■ Fragmento del documento
┌────────
Siempre explicamos que el problema no estaba en la vacuna, si no en el presidente ruso.
El laboratorio Gamaleya tiene un prestigio de origen decimonónico, porque desde el siglo XIX, bajo el imperio de los zares, ha producido grandes avances en el terreno de la inmunología y de las vacunas.
A eso se suma el nombre con que se lo rebautizó a mediados del siglo XX, bajo imperio de los soviets, en honor a uno de sus mejores científicos: Nikolai Gamaleya.
Quien le restó credibilidad a la vacuna es Vladimir Putin al convertirla en una ficha del tablero geopolítico y del sello ultranacionalista de su liderazgo.
Sputnik es una palabra rusa que significa satélite y que remite inmediatamente al primer gran triunfo soviético en la carrera espacial: la puesta en órbita del primer satélite en 1957.
La carrera espacial era, como el nombre lo indica, una competencia entre las dos superpotencias que pugnaban por controlar el orbe.
Llamar Sputnik a la vacuna, es darle el mismo rol que al primer satélite que lanzó al espacio la URSS.
La vacuna debió llamarse Gamaleya. Eso es lo lógico. Igual que China, que se quejaba de Donald Trump por hablar del “virus chino”, pero bautizó como vacuna china y fármaco chino a sus dosis.
El jefe del Kremlin mostró su nacionalismo inescrupuloso y propagandista al usar un nombre que politiza lo que no se debe politizar. Pero más allá de la jugada de Putin, está la confiabilidad de un laboratorio que merece credibilidad.
Esa credibilidad ha sobrevivido al inescrupuloso líder ruso, pero se vería afectada si el estado de Alberto Fernández se agravara.
└────────
■ Material proporcionado
┌────────
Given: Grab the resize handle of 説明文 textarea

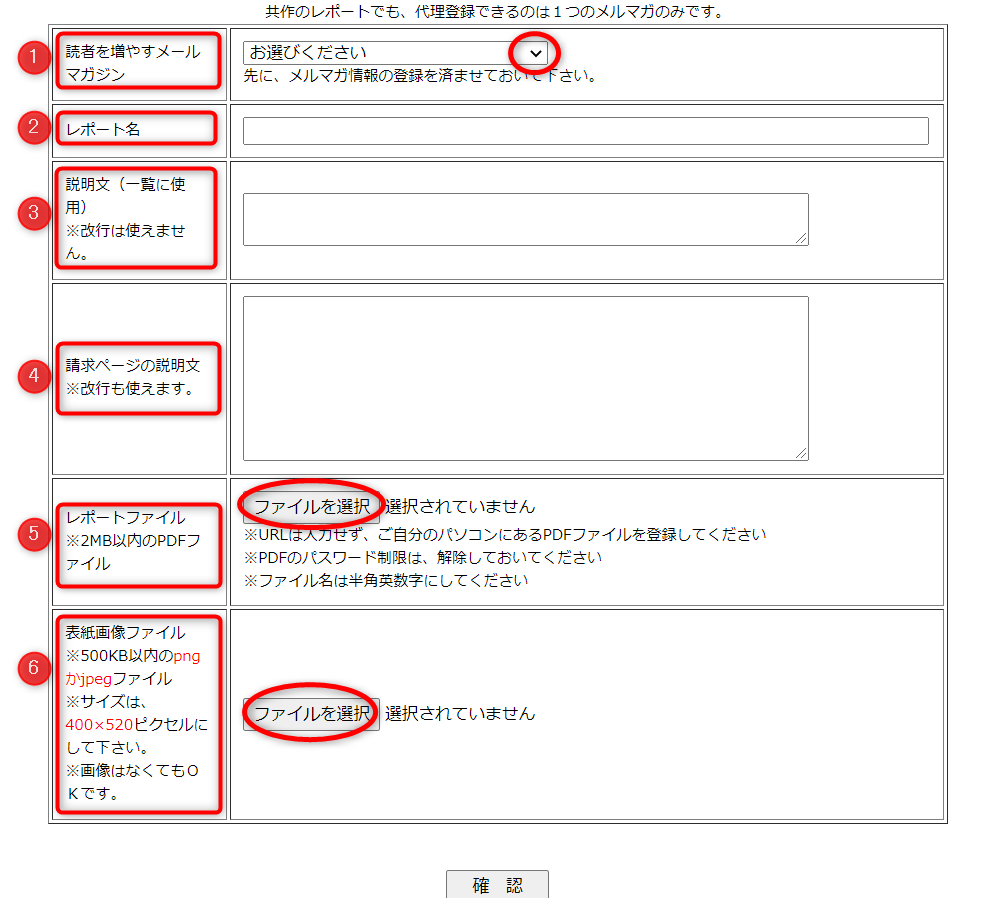Looking at the screenshot, I should (802, 239).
└────────
■ Comprueba tu comprensión
(a) Según el texto sobre la vacuna Sputnik, ¿en qué año se puso en órbita el primer satélite?
(b) Por favor, actualiza el texto sobre la vacuna Sputnik: escribe de nuevo todo lo que va desde "Quien le restó" hasta "a sus dosis.", con "superpotencias" sustituido por "potencias".

■ Solución de problemas
(a) En 1957.

(b)
Quien le restó credibilidad a la vacuna es Vladimir Putin al convertirla en una ficha del tablero geopolítico y del sello ultranacionalista de su liderazgo.
Sputnik es una palabra rusa que significa satélite y que remite inmediatamente al primer gran triunfo soviético en la carrera espacial: la puesta en órbita del primer satélite en 1957.
La carrera espacial era, como el nombre lo indica, una competencia entre las dos potencias que pugnaban por controlar el orbe.
Llamar Sputnik a la vacuna, es darle el mismo rol que al primer satélite que lanzó al espacio la URSS.
La vacuna debió llamarse Gamaleya. Eso es lo lógico. Igual que China, que se quejaba de Donald Trump por hablar del “virus chino”, pero bautizó como vacuna china y fármaco chino a sus dosis.